Material shown:
▶

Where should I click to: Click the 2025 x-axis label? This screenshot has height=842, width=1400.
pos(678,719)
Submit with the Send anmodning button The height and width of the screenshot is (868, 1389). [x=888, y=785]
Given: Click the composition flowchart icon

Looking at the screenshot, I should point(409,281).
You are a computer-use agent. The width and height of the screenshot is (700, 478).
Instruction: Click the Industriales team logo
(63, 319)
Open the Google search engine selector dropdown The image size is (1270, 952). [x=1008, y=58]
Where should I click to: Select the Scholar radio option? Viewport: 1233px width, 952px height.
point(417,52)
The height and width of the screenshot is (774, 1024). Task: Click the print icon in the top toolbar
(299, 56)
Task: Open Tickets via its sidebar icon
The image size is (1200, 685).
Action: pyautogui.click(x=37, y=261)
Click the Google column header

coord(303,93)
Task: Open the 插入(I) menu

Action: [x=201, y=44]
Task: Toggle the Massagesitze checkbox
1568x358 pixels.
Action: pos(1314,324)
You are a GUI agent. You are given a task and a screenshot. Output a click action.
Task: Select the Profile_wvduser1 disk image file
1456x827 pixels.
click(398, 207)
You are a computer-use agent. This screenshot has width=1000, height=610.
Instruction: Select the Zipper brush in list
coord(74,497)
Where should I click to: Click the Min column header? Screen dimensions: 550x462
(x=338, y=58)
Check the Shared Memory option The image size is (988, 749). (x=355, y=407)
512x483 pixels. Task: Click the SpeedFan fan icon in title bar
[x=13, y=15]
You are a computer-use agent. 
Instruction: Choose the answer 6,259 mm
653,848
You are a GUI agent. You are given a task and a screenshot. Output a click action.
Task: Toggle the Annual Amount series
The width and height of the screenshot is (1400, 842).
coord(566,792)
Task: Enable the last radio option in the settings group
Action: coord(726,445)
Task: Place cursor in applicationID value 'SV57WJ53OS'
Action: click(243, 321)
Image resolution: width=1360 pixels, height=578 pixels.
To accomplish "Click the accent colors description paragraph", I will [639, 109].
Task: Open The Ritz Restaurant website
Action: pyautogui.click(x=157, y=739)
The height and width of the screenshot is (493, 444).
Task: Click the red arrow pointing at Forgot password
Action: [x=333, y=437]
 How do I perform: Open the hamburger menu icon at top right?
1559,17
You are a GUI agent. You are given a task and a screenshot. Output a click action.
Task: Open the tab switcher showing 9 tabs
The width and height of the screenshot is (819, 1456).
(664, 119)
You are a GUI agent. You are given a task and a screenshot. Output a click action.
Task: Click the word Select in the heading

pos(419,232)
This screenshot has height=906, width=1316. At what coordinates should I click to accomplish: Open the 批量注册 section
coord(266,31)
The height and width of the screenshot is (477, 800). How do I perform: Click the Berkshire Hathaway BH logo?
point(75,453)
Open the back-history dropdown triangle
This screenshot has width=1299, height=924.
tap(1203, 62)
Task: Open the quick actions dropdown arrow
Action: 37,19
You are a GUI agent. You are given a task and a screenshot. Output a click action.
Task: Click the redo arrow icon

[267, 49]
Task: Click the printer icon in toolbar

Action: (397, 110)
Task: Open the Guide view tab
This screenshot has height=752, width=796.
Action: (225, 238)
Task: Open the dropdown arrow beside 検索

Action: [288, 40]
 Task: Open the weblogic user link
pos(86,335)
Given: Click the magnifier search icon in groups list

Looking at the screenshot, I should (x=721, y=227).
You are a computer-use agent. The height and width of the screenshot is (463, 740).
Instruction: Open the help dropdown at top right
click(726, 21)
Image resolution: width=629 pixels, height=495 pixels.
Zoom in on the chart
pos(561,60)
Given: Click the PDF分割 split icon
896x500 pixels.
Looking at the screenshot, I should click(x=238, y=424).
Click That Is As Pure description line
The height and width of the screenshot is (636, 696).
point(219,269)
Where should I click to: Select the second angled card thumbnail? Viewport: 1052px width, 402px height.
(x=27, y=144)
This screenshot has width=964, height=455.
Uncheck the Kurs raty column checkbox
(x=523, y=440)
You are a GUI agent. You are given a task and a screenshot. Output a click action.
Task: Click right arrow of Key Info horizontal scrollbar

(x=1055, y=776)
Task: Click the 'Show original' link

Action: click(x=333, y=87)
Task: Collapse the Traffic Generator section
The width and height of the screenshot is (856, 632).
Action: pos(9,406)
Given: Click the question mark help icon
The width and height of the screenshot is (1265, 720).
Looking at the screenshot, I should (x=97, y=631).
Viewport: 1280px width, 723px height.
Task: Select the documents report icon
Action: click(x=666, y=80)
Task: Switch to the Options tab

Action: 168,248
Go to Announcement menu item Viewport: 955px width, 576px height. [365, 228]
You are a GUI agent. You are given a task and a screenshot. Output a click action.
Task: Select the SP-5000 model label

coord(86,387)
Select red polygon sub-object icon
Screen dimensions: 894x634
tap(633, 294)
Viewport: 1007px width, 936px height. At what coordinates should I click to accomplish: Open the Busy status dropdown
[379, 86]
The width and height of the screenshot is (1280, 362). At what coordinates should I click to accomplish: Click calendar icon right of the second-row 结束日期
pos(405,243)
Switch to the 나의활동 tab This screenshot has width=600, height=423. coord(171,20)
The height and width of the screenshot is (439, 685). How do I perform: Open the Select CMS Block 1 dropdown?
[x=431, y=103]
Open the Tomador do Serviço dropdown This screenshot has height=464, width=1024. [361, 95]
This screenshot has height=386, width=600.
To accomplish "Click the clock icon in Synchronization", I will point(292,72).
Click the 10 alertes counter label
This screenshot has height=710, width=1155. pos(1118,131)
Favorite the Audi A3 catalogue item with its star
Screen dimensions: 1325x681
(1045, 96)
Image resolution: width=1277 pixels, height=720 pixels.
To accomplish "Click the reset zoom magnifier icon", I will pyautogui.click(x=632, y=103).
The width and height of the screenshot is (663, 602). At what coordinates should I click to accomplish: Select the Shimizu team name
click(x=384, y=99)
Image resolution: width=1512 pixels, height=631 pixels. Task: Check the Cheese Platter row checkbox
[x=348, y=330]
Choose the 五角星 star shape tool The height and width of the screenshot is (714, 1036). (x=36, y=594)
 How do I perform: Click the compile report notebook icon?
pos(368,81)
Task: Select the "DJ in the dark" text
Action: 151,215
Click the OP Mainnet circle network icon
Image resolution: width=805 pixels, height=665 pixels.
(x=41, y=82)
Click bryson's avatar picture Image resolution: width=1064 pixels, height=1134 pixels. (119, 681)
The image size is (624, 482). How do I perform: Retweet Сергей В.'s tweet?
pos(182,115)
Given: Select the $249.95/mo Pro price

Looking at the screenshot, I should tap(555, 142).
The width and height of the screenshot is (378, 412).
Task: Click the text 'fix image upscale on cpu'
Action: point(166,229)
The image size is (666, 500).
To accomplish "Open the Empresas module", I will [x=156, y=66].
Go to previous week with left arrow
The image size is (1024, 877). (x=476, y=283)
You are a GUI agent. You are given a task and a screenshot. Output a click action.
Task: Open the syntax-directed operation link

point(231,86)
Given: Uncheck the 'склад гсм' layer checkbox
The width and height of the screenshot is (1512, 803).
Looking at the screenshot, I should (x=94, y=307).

◀

Task directions:
Each record above should be retyped in full, exactly as shown.

Task result:
Where should I click to: Click the 2025 x-axis label? This screenshot has height=842, width=1400.
pos(678,719)
Submit with the Send anmodning button The height and width of the screenshot is (868, 1389). [x=888, y=785]
Given: Click the composition flowchart icon

Looking at the screenshot, I should point(409,281).
You are a computer-use agent. The width and height of the screenshot is (700, 478).
Instruction: Click the Industriales team logo
(63, 319)
Open the Google search engine selector dropdown The image size is (1270, 952). [x=1008, y=58]
Where should I click to: Select the Scholar radio option? Viewport: 1233px width, 952px height.
point(417,52)
The height and width of the screenshot is (774, 1024). Task: Click the print icon in the top toolbar
(299, 56)
Task: Open Tickets via its sidebar icon
The image size is (1200, 685).
Action: pyautogui.click(x=37, y=261)
Click the Google column header

coord(303,93)
Task: Open the 插入(I) menu

Action: [x=201, y=44]
Task: Toggle the Massagesitze checkbox
1568x358 pixels.
Action: pos(1314,324)
You are a GUI agent. You are given a task and a screenshot. Output a click action.
Task: Select the Profile_wvduser1 disk image file
1456x827 pixels.
click(398, 207)
You are a computer-use agent. This screenshot has width=1000, height=610.
Instruction: Select the Zipper brush in list
coord(74,497)
Where should I click to: Click the Min column header? Screen dimensions: 550x462
(x=338, y=58)
Check the Shared Memory option The image size is (988, 749). (x=355, y=407)
512x483 pixels. Task: Click the SpeedFan fan icon in title bar
[x=13, y=15]
You are a computer-use agent. 
Instruction: Choose the answer 6,259 mm
653,848
You are a GUI agent. You are given a task and a screenshot. Output a click action.
Task: Toggle the Annual Amount series
The width and height of the screenshot is (1400, 842).
coord(566,792)
Task: Enable the last radio option in the settings group
Action: coord(726,445)
Task: Place cursor in applicationID value 'SV57WJ53OS'
Action: click(243, 321)
Image resolution: width=1360 pixels, height=578 pixels.
To accomplish "Click the accent colors description paragraph", I will [639, 109].
Task: Open The Ritz Restaurant website
Action: pyautogui.click(x=157, y=739)
The height and width of the screenshot is (493, 444).
Task: Click the red arrow pointing at Forgot password
Action: [x=333, y=437]
 How do I perform: Open the hamburger menu icon at top right?
1559,17
You are a GUI agent. You are given a task and a screenshot. Output a click action.
Task: Open the tab switcher showing 9 tabs
The width and height of the screenshot is (819, 1456).
(664, 119)
You are a GUI agent. You are given a task and a screenshot. Output a click action.
Task: Click the word Select in the heading

pos(419,232)
This screenshot has height=906, width=1316. At what coordinates should I click to accomplish: Open the 批量注册 section
coord(266,31)
The height and width of the screenshot is (477, 800). How do I perform: Click the Berkshire Hathaway BH logo?
point(75,453)
Open the back-history dropdown triangle
This screenshot has width=1299, height=924.
tap(1203, 62)
Task: Open the quick actions dropdown arrow
Action: 37,19
You are a GUI agent. You are given a task and a screenshot. Output a click action.
Task: Click the redo arrow icon

[267, 49]
Task: Click the printer icon in toolbar

Action: (397, 110)
Task: Open the Guide view tab
This screenshot has height=752, width=796.
Action: (225, 238)
Task: Open the dropdown arrow beside 検索

Action: [288, 40]
 Task: Open the weblogic user link
pos(86,335)
Given: Click the magnifier search icon in groups list

Looking at the screenshot, I should (x=721, y=227).
You are a computer-use agent. The height and width of the screenshot is (463, 740).
Instruction: Open the help dropdown at top right
click(726, 21)
Image resolution: width=629 pixels, height=495 pixels.
Zoom in on the chart
pos(561,60)
Given: Click the PDF分割 split icon
896x500 pixels.
Looking at the screenshot, I should click(x=238, y=424).
Click That Is As Pure description line
The height and width of the screenshot is (636, 696).
point(219,269)
Where should I click to: Select the second angled card thumbnail? Viewport: 1052px width, 402px height.
(x=27, y=144)
This screenshot has width=964, height=455.
Uncheck the Kurs raty column checkbox
(x=523, y=440)
You are a GUI agent. You are given a task and a screenshot. Output a click action.
Task: Click right arrow of Key Info horizontal scrollbar

(x=1055, y=776)
Task: Click the 'Show original' link

Action: click(x=333, y=87)
Task: Collapse the Traffic Generator section
The width and height of the screenshot is (856, 632).
Action: pos(9,406)
Given: Click the question mark help icon
The width and height of the screenshot is (1265, 720).
Looking at the screenshot, I should (x=97, y=631).
Viewport: 1280px width, 723px height.
Task: Select the documents report icon
Action: click(x=666, y=80)
Task: Switch to the Options tab

Action: 168,248
Go to Announcement menu item Viewport: 955px width, 576px height. [365, 228]
You are a GUI agent. You are given a task and a screenshot. Output a click action.
Task: Select the SP-5000 model label

coord(86,387)
Select red polygon sub-object icon
Screen dimensions: 894x634
tap(633, 294)
Viewport: 1007px width, 936px height. At what coordinates should I click to accomplish: Open the Busy status dropdown
[379, 86]
The width and height of the screenshot is (1280, 362). At what coordinates should I click to accomplish: Click calendar icon right of the second-row 结束日期
pos(405,243)
Switch to the 나의활동 tab This screenshot has width=600, height=423. coord(171,20)
The height and width of the screenshot is (439, 685). How do I perform: Open the Select CMS Block 1 dropdown?
[x=431, y=103]
Open the Tomador do Serviço dropdown This screenshot has height=464, width=1024. [361, 95]
This screenshot has height=386, width=600.
To accomplish "Click the clock icon in Synchronization", I will point(292,72).
Click the 10 alertes counter label
This screenshot has height=710, width=1155. pos(1118,131)
Favorite the Audi A3 catalogue item with its star
Screen dimensions: 1325x681
(1045, 96)
Image resolution: width=1277 pixels, height=720 pixels.
To accomplish "Click the reset zoom magnifier icon", I will pyautogui.click(x=632, y=103).
The width and height of the screenshot is (663, 602). At what coordinates should I click to accomplish: Select the Shimizu team name
click(x=384, y=99)
Image resolution: width=1512 pixels, height=631 pixels. Task: Check the Cheese Platter row checkbox
[x=348, y=330]
Choose the 五角星 star shape tool The height and width of the screenshot is (714, 1036). (x=36, y=594)
 How do I perform: Click the compile report notebook icon?
pos(368,81)
Task: Select the "DJ in the dark" text
Action: 151,215
Click the OP Mainnet circle network icon
Image resolution: width=805 pixels, height=665 pixels.
(x=41, y=82)
Click bryson's avatar picture Image resolution: width=1064 pixels, height=1134 pixels. (119, 681)
The image size is (624, 482). How do I perform: Retweet Сергей В.'s tweet?
pos(182,115)
Given: Select the $249.95/mo Pro price

Looking at the screenshot, I should tap(555, 142).
The width and height of the screenshot is (378, 412).
Task: Click the text 'fix image upscale on cpu'
Action: point(166,229)
The image size is (666, 500).
To accomplish "Open the Empresas module", I will [x=156, y=66].
Go to previous week with left arrow
The image size is (1024, 877). (x=476, y=283)
You are a GUI agent. You are given a task and a screenshot. Output a click action.
Task: Open the syntax-directed operation link

point(231,86)
Given: Uncheck the 'склад гсм' layer checkbox
The width and height of the screenshot is (1512, 803).
Looking at the screenshot, I should (x=94, y=307).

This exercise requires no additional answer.